Resume the README below for the pure-PHP vector database, starting right after its last sentence.

▸ **Source passage**
============

README

A pure-PHP vector database implementing HNSW (Hierarchical Navigable Small World) for approximate nearest-neighbour search and BM25 for full-text retrieval. Both engines can be combined into a single hybrid search pipeline.

Requirements

PHP 8.2+
No external PHP extensions required for core functionality
ext-pcntl (optional) — enables asynchronous document writes for lower insert latency

Installation

composer require ezimuel/phpvector

Quick start

1. Insert documents

A Document holds a dense embedding vector, optional raw text for BM25, and any metadata you want returned with results. The id field is optional — if omitted, a random UUID v4 is assigned automatically.

use PHPVector\Document;
use PHPVector\VectorDatabase;

$db = new VectorDatabase();

$db->addDocuments([
    new Document(
        id: 1,
        vector: [0.12, 0.85, 0.44, 0.67],
        text: 'PHP vector database with HNSW index',
        metadata: ['url' => 'https://example.com/1', 'lang' => 'en'],
    ),
    new Document(
        id: 2,
        vector: [0.91, 0.23, 0.78, 0.05],
        text: 'Approximate nearest neighbour search in PHP',
        metadata: ['url' => 'https://example.com/2', 'lang' => 'en'],
    ),
    new Document(
        id: 3,
        vector: [0.33, 0.61, 0.19, 0.88],
        text: 'BM25 full-text ranking algorithm explained',
        metadata: ['url' => 'https://example.com/3', 'lang' => 'en'],
    ),
    // No id — a UUID v4 is assigned automatically.
    new Document(
        vector: [0.55, 0.42, 0.71, 0.30],
        text: 'Hybrid search with Reciprocal Rank Fusion',
    ),
]);

2. Vector search

Find the k most similar documents to a query vector using HNSW.

============

▸ **Data provided**
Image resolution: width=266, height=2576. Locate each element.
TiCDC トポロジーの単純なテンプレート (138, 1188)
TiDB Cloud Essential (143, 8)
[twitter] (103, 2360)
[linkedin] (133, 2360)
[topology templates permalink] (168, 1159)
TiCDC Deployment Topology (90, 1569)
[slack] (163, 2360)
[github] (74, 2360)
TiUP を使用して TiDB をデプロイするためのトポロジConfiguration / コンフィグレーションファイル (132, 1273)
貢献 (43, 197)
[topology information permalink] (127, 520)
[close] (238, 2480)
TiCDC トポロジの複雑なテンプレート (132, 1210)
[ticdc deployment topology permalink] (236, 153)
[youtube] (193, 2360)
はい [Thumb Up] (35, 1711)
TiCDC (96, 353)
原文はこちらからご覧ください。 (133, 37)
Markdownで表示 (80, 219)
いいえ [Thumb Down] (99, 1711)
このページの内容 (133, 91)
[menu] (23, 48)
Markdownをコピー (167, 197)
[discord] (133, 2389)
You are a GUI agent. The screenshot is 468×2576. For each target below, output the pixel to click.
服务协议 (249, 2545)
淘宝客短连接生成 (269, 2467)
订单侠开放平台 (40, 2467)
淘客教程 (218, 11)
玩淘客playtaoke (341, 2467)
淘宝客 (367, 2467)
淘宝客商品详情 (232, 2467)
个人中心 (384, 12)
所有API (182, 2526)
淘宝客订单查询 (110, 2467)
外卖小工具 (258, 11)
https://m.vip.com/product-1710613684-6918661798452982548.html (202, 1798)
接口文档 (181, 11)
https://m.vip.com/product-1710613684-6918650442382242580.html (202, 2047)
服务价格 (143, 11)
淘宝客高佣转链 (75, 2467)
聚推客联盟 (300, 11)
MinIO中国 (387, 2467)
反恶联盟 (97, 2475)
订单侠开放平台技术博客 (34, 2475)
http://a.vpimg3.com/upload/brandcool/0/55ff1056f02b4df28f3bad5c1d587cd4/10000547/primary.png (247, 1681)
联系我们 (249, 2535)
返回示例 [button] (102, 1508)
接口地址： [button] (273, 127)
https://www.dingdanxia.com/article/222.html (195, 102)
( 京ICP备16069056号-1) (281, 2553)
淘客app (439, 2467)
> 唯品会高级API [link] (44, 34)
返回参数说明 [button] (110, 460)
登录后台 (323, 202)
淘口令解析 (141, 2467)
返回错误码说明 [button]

============

▸ **The result**
$queryVector = [0.10, 0.80, 0.50, 0.60];

$results = $db->vectorSearch(vector: $queryVector, k: 2);

foreach ($results as $result) {
    echo sprintf(
        "[%d] score=%.4f  %s\n",
        $result->rank,
        $result->score,
        $result->document->metadata['url'],
    );
}
// [1] score=0.9987  https://example.com/1
// [2] score=0.8341  https://example.com/3

3. Full-text search

Rank documents by BM25 relevance against a text query.

$results = $db->textSearch(query: 'nearest neighbour PHP', k: 2);

foreach ($results as $result) {
    echo sprintf(
        "[%d] score=%.4f  %s\n",
        $result->rank,
        $result->score,
        $result->document->metadata['url'],
    );
}
// [1] score=1.2430  https://example.com/2
// [2] score=0.8761  https://example.com/1

4. Hybrid search

Fuse vector similarity and BM25 scores into a single ranked list.

Reciprocal Rank Fusion (recommended)

RRF is rank-based and scale-invariant — no tuning required.

use PHPVector\HybridMode;

$results = $db->hybridSearch(
    vector: $queryVector,
    text:   'vector database PHP',
    k:      3,
    mode:   HybridMode::RRF,
);

foreach ($results as $result) {
    echo sprintf(
        "[%d] score=%.4f  %s\n",
        $result->rank,
        $result->score,
        $result->document->metadata['url'],
    );
}

Weighted combination

Normalises both score ranges to [0, 1] then applies explicit weights.

$results = $db->hybridSearch(
    vector:       $queryVector,
    text:         'vector database PHP',
    k:            3,
    mode:         HybridMode::Weighted,
    vectorWeight: 0.7,
    textWeight:   0.3,
);

Configuration

Both the HNSW and BM25 engines are fully configurable. Pass config objects to the VectorDatabase constructor.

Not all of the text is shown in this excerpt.